A loophole in MakerDAO’s collateralized debt positions (CDPs) market, discovered by Israel-based startup B.Protocol, enables CDPs to be closed far more leniently than the system intends due to a small oversight in the auction market, according to a blog shared early with CoinDesk.
The lending protocol is meant to close positions automatically after collateral backing outstanding dai (DAI) falls below the 150% ratio. But a simple call function provides a workaround while decreasing the chance of being smacked by a liquidation penalty around that value.
By splitting CDPs into tiny positions around $100, B.Protocol analysis shows that Keepers – who bid on liquidated assets from undercollateralized positions – won’t liquidate positions because of the difficulties in calculating the profit margin, B.Protocol CEO Yaron Velner said in a phone interview.
A position – big or small – could theoretically be held under the collateral limit for some time and be closed without a liquidation penalty, he said. Exact values were not provided because of the odd nature of the problem; how long an extension lasts depends on Keepers who don’t seem interested in purchasing small underwater positions, Velner said.
“Extrapolating these results to a Vault of $1M suggests that it will cost around $5K in gas to split it into 7,800 Vaults. Or in other words, one could protect his Vault from future liquidations by sacrificing only 0.5% of his Vault size,” the blog states.
That’s compared to the typical 13% or more haircut liquidated CDP holders usually sustain when their debt-to-loan ratios fall below the minimum threshold.
The finding puts pressure on MakerDAO’s liquidation markets, which are already being overhauled by the community. Creating and destroying the platform’s native dai stablecoin is dependent on Maker self-executing liquidations when appropriate. Yet, as B.Protocol puts it, “It is not clear such a threshold exists.” Rather, Keepers rely on vague “heuristics.”

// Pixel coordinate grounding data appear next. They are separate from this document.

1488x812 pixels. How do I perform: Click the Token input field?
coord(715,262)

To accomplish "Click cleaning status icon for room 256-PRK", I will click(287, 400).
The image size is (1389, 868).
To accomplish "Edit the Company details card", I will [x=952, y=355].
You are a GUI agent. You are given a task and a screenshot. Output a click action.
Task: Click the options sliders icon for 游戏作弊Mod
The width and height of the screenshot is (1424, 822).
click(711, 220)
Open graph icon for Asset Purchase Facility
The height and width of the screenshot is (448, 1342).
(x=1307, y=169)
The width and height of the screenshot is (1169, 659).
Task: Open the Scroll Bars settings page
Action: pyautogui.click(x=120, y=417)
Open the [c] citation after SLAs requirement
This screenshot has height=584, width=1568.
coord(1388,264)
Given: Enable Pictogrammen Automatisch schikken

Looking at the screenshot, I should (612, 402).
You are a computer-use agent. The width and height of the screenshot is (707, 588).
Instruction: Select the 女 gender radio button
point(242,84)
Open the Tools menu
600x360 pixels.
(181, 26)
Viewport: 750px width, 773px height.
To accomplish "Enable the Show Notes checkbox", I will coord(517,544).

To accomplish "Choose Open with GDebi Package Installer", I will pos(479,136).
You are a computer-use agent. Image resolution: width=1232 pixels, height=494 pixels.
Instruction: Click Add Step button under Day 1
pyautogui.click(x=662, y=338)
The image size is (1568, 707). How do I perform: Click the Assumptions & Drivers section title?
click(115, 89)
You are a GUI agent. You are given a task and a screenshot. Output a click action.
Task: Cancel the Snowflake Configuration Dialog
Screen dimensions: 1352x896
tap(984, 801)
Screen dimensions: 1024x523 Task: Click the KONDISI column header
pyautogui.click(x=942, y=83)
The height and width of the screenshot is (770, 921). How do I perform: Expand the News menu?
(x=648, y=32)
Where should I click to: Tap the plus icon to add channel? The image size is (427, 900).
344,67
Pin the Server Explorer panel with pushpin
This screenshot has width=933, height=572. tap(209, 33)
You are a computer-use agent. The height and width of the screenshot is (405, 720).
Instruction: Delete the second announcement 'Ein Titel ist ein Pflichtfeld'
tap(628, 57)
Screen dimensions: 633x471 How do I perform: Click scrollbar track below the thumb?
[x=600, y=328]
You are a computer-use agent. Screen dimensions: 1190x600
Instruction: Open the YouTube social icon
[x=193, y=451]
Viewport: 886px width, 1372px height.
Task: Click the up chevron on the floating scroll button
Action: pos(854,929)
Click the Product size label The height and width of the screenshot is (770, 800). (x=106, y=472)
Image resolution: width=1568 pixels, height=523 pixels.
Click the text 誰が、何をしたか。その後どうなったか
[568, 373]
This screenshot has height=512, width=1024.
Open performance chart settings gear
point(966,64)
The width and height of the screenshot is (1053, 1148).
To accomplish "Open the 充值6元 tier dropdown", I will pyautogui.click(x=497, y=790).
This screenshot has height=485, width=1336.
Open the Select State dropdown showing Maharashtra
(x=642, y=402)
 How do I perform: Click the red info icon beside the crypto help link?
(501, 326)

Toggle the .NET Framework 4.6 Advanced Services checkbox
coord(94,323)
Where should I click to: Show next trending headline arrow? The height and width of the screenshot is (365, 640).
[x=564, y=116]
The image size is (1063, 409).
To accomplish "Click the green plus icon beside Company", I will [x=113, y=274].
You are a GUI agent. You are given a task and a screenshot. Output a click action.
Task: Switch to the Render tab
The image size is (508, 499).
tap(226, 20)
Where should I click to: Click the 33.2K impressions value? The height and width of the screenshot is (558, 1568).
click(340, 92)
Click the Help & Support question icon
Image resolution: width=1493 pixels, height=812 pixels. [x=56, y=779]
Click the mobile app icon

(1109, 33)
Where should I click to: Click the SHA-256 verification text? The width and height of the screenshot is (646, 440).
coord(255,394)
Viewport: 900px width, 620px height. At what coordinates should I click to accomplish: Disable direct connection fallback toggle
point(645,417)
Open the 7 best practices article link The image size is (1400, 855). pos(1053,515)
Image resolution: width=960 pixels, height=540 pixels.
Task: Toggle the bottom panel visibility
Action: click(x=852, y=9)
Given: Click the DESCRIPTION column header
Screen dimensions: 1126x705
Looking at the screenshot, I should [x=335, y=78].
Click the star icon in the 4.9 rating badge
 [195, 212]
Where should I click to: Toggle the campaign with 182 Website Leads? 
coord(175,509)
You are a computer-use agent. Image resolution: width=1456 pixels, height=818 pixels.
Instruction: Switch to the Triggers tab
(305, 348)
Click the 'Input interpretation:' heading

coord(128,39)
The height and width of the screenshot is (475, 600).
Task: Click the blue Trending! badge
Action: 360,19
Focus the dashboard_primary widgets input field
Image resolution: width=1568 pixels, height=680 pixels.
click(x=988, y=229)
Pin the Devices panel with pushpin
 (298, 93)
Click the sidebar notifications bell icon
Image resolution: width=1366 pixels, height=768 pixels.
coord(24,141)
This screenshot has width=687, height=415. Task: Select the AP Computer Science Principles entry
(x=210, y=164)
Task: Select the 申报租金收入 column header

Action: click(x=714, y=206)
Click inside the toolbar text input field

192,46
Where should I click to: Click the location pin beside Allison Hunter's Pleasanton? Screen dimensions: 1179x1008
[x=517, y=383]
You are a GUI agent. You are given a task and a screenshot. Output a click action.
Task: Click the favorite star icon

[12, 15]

“The core reason for the fact that small Vaults were not liquidated is likely because the liquidators did not find it profitable to initiate the liquidation process,” the blog states.
One decentralized finance (DeFi) arbitrage firm CoinDesk spoke with under the condition of anonymity concurred with B.Protocol’s assessment, adding that other DeFi lending schemes such as Aave or Compound are far simpler. “With those protocols we don’t have to price things and just need to consider whether there is enough liquidity,” the source said.
The ten-thousand-foot picture is far kinder, however. Not only has MakerDAO’s total value locked (TVL) shot north of $2 billion, but its ability to address architectural slights on the fly throughout 2020 does give some credence to DeFi’s ever growing dependency on governance tokens.
The finding is B.Protocol’s second in the last few weeks, the last being the use of a flash loan on Maker’s governance portal to close an election early. (B.Protocol offers lending market liquidation products).
The startup disclosed the vulnerability to the Maker smart contract team, which is preparing options for community review Monday, Velner said.